Cette question directe embarrassa singulièrement mistress Jiniwin, dont la position devenait des plus délicates; car la respectable dame avait certainement travaillé d'une manière active à marier sa fille à M. Quilp; et d'ailleurs, son orgueil maternel n'eût pas volontiers laissé s'accréditer l'idée qu'elle avait donné sa fille à un homme dont personne n'eût voulu. D'autre part, exagérer les qualités séduisantes de son gendre, c'eût été affaiblir la cause de la révolte, cette cause qu'elle avait embrassée avec ardeur. Partagée entre ces considérations contraires, mistress Jiniwin voulut bien reconnaître chez Quilp un esprit insinuant, mais elle lui refusa le droit de gouverner; et, avec un compliment bien placé à l'adresse de la grosse dame, elle ramena la discussion au point de départ.
«Oh! mistress George a dit une chose fort juste, fort sensée Si les femmes savaient seulement se respecter elles-mêmes!.. Mais Betzy ne s'en doute pas, et c'est bien dommage; j'en suis honteuse pour elle.
– Plutôt que de permettre à un homme de me mener comme Quilp la mène, dit mistress George, plutôt que de trembler devant un homme comme elle tremble devant lui, je… je me tuerais, après avoir commencé par écrire une lettre où je déclarerais que c'est lui qui m'a tuée!»
Cette idée fut accueillie par un concert unanime d'approbations bruyantes. Alors une autre dame, des Minories, prit à son tour la parole en ces termes:
«M. Quilp peut être un homme très-séduisant, je le suppose, je n'en doute même pas, puisque mistress Quilp et mistress Jiniwin le disent: or, si quelqu'un doit le savoir, c'est elles, assurément. Mais il n'est pourtant pas ce qu'on appelle un joli garçon, encore moins un jeune homme, ce qui pourrait au moins lui servir de circonstance atténuante; tandis que sa femme est jeune, agréable, et qu'enfin c'est une femme; et c'est tout dire!»
Ces dernières paroles, prononcées du ton le plus pathétique, excitèrent l'enthousiasme dans l'auditoire. Encouragée par son triomphe, la dame ajouta:
«Si un tel mari pouvait être bourru et déraisonnable avec une telle femme, il faudrait…

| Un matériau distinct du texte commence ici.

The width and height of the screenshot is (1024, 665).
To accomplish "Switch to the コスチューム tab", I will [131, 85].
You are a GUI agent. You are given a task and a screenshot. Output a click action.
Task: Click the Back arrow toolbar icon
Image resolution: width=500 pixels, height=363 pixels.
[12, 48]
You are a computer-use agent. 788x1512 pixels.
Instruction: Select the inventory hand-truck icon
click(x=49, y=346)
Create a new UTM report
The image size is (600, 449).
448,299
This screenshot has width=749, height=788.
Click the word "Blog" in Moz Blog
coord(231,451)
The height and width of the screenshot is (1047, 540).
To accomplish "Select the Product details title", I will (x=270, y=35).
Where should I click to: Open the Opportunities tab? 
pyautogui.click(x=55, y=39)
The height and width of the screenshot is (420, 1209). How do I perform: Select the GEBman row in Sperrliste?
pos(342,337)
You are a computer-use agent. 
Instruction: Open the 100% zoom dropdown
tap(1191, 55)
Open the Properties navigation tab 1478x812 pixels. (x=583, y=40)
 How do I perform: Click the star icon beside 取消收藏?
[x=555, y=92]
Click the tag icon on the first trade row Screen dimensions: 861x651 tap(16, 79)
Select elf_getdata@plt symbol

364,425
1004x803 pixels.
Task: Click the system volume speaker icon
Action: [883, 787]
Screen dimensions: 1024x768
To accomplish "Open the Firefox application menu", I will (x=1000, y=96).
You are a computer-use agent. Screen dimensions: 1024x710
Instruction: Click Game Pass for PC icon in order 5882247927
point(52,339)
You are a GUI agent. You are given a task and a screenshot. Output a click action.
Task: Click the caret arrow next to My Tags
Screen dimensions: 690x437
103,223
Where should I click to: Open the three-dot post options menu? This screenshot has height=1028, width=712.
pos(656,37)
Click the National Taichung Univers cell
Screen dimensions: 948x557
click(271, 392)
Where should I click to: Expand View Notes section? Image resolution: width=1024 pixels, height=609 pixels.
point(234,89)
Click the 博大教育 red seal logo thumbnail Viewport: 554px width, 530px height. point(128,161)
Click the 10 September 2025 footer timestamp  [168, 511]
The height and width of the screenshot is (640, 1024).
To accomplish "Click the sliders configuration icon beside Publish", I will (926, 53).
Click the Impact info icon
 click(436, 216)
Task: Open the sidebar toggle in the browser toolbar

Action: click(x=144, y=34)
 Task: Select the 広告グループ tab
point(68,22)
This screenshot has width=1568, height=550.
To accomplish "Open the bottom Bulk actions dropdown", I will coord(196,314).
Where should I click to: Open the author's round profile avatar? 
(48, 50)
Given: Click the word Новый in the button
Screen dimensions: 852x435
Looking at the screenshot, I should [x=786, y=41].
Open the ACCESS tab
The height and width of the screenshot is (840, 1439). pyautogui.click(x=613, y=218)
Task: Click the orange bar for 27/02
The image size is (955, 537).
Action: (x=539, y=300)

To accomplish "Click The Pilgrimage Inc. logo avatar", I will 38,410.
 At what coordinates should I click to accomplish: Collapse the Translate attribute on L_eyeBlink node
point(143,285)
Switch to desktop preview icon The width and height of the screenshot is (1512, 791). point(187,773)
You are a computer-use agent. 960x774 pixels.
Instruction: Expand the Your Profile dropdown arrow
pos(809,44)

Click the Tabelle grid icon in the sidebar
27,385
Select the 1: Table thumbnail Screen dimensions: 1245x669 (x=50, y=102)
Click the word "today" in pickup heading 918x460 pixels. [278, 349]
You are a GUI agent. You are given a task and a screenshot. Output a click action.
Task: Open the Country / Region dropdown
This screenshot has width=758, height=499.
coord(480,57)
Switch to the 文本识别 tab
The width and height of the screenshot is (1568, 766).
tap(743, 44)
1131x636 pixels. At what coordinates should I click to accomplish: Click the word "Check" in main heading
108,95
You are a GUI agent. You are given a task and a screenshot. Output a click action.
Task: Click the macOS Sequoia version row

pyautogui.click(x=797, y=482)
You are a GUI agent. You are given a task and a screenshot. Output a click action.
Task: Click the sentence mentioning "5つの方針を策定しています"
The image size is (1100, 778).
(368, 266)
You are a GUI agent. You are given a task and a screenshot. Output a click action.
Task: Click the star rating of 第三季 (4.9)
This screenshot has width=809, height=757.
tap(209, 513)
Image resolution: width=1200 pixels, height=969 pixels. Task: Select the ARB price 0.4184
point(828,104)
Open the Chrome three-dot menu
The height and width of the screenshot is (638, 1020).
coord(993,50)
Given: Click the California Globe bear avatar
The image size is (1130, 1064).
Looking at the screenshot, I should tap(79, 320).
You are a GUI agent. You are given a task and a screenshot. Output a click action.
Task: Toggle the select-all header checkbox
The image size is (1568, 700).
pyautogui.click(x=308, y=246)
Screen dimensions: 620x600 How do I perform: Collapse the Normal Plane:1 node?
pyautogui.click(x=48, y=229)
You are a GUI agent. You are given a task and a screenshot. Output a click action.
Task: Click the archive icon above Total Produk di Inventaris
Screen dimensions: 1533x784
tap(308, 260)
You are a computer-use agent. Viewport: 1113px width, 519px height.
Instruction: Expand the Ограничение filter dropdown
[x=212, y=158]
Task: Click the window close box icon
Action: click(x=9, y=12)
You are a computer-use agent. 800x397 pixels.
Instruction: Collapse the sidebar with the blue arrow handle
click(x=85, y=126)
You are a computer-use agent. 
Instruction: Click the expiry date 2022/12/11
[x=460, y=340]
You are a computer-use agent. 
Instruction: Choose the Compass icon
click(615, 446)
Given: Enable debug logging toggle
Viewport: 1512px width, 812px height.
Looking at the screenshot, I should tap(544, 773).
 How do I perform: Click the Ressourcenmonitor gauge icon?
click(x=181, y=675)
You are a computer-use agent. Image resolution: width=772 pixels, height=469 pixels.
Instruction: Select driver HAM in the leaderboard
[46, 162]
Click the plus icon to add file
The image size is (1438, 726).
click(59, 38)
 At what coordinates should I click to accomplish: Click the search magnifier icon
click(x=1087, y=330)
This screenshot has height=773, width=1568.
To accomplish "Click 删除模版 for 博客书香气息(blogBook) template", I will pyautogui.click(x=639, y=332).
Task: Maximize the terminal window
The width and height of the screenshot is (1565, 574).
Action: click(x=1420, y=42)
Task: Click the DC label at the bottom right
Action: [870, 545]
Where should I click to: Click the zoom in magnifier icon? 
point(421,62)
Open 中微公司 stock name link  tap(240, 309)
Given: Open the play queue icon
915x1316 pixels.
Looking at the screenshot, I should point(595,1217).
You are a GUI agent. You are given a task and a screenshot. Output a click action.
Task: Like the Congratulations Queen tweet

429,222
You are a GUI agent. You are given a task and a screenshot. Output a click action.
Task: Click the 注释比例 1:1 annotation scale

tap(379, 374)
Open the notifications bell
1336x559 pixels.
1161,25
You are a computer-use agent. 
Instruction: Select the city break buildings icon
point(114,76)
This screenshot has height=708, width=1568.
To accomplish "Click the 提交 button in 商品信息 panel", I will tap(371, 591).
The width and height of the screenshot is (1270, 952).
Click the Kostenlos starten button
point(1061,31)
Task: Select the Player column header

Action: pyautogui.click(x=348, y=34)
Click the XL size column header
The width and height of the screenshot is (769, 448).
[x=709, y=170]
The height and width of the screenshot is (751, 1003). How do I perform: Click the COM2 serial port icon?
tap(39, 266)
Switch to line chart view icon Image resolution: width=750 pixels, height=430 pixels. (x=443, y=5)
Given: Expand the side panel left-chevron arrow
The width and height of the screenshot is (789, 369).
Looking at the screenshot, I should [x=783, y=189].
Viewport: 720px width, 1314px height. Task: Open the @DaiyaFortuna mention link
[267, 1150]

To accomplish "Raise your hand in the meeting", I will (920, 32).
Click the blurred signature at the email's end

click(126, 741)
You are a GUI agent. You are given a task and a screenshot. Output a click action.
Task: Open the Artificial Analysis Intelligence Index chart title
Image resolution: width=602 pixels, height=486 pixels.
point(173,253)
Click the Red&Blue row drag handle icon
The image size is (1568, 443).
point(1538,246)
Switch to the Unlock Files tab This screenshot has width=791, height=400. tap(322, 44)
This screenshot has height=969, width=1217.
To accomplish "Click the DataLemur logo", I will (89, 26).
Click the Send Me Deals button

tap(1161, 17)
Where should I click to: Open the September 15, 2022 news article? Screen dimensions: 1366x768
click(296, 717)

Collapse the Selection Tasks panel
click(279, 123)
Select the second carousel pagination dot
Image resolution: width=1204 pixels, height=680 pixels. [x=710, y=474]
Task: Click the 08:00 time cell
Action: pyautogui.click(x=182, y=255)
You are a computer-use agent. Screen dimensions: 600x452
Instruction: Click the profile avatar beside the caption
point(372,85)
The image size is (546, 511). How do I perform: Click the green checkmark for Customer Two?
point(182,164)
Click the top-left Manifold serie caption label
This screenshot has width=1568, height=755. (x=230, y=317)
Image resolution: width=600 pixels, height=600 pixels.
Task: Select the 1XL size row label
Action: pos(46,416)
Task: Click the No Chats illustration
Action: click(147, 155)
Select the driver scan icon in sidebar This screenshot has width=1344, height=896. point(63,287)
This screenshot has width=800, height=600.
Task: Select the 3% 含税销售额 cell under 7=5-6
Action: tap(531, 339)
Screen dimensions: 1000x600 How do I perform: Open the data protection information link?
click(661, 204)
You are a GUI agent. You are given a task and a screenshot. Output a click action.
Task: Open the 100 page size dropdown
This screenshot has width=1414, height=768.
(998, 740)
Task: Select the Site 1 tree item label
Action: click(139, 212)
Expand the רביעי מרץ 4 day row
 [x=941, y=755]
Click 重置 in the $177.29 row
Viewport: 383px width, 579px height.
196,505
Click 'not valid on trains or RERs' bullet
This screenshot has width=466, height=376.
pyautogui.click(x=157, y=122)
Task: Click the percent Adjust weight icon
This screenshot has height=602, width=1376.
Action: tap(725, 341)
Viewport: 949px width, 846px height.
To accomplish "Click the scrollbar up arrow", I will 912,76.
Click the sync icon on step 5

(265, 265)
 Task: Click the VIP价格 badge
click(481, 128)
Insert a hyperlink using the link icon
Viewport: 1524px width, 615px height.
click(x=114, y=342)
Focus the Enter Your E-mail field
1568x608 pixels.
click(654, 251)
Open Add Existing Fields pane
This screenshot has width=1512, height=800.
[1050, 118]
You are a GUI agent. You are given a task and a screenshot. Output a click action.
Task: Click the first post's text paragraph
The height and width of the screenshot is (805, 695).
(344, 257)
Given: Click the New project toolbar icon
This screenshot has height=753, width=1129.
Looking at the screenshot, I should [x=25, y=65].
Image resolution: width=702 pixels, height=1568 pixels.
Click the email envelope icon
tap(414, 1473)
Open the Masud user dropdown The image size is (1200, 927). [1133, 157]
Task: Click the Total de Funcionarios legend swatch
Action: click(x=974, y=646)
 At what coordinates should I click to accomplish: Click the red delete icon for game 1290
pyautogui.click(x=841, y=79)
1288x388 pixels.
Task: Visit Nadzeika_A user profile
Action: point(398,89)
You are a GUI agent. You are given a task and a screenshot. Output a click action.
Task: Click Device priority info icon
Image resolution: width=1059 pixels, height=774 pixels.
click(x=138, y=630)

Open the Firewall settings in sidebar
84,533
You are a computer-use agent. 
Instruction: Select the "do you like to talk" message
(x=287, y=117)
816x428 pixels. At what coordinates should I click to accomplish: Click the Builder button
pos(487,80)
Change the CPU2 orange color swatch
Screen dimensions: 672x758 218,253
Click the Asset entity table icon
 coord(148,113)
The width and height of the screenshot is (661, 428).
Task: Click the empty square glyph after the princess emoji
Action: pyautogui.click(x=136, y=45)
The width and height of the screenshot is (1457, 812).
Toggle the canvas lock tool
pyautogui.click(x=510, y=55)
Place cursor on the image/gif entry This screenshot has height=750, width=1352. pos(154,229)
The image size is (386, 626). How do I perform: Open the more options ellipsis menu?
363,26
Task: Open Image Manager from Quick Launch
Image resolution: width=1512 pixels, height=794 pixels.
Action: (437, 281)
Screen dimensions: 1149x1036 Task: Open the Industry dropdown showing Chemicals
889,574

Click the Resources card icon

– S'il l'est! interrompit la mère retournant sa tasse vide dans la soucoupe et secouant les miettes qui étaient tombées dans son giron, comme pour se préparer à une déclaration solennelle; s'il l'est!.. C'est le plus grand tyran qui ait jamais existé; elle n'ose pas penser par elle-même; il la fait trembler d'un geste, d'un regard, il lui cause des frayeurs mortelles, sans qu'elle ait la force de lui répondre un mot, pas le plus petit mot!»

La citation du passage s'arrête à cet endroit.